Niko: Now that this project has wrapped up, what do you plan to work on next?
Marika: Well, I am still very excited about microbial consortia, especially in the context of environmental applications. I’m now working on a project related to the Bionic Leaf, which used hydrogen-oxidizing microbes, combined with a water-splitting catalyst, to produce fuels. Now, we are working to diversify the products that these microbes can produce. To do that, I’m building a co-culture between organisms that can be engineered to produce chemicals, like E. coli and yeast, and the hydrogen-metabolizing bacterium, C. necator, which we have engineered to produce the sugars that feed the heterotrophs. This is a simpler co-culture – it has just one positive interaction — but it will enable us to engineer consortia that produce lots of different chemicals from sunlight.

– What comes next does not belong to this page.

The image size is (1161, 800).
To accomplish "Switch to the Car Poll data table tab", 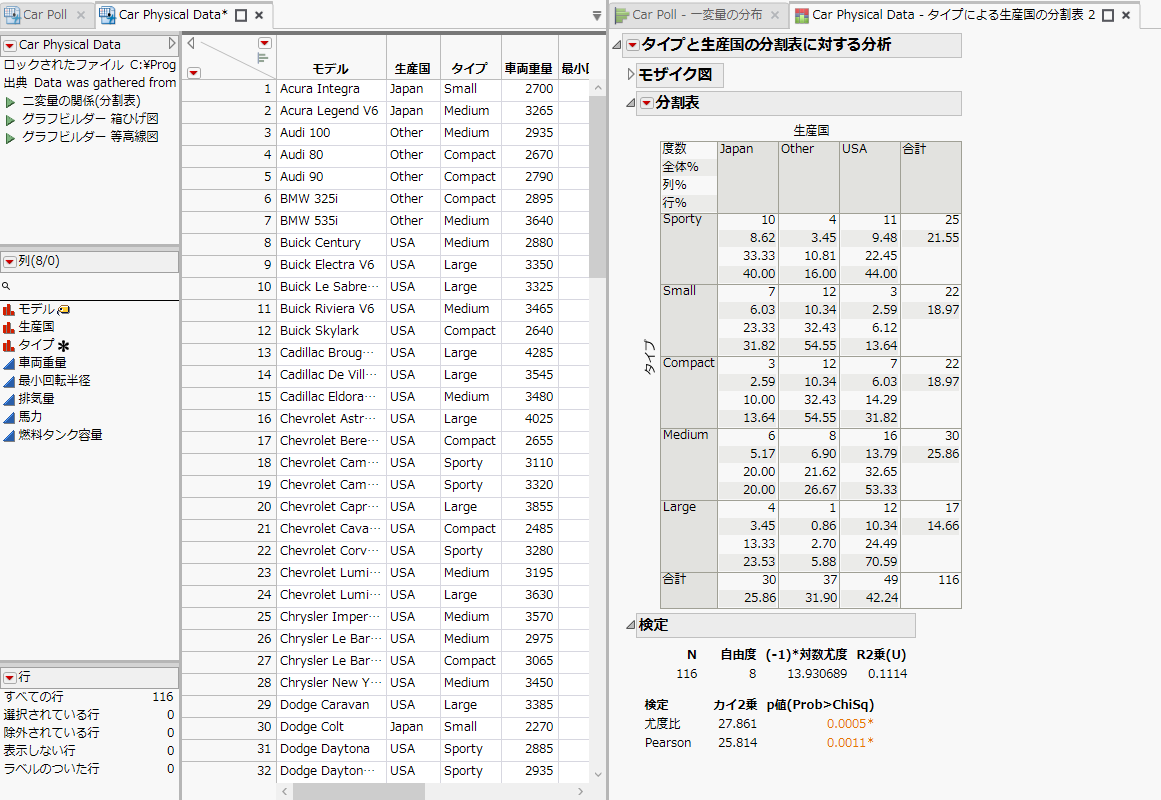I will coord(46,15).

Niko: What can you tell me about the other authors on this paper? Did anybody offer unique perspectives that made the project possible?
Marika: Yes, definitely. A few things come to mind right away. On this paper, we had computational collaborators in on the paper, Georg Gerber and Travis Gibson, that developed a network interference algorithm, called MDSINE. We applied this algorithm to our four species consortium, which enabled us to actually identify the kind of interactions within the consortium without performing very tedious experiments. This was an incredibly useful tool for us.
Another collaborator on this project, John Oliver, also developed a quantitative PCR (qPCR) technique, with species-specific primers, that enabled us to quantify species abundance. Without this tool, it would have taken us a crazy amount of time to select for individual strains.
Niko: Do you have any advice for synthetic biologists interested in working with microbial communities?
Marika: Well, I hope that the benefits of microbial communities came across during this interview! But yeah, I think that microbial consortia is really and important area of research where synthetic biology, and microbiology, should be headed. This is how bacteria live naturally, so we need to understand how they live in complex ecosystems if we actually want to understand bacteria. Also, natural consortia can fulfill amazing, complex tasks that individual species could never accomplish. As we learn more about microbial communities, and how to control them, they will become powerful tools for synthetic biology and microbiology.
Dr. Marika Ziesack is a postdoctoral fellow in Pamela Silver’s laboratory at Harvard University, in the Department of Systems Biology. She previously obtained a Ph.D. in Biological and Biomedical Science from the same laboratory. Ziesack’s research has previously appeared in Science, Nature Communications, and many other journals.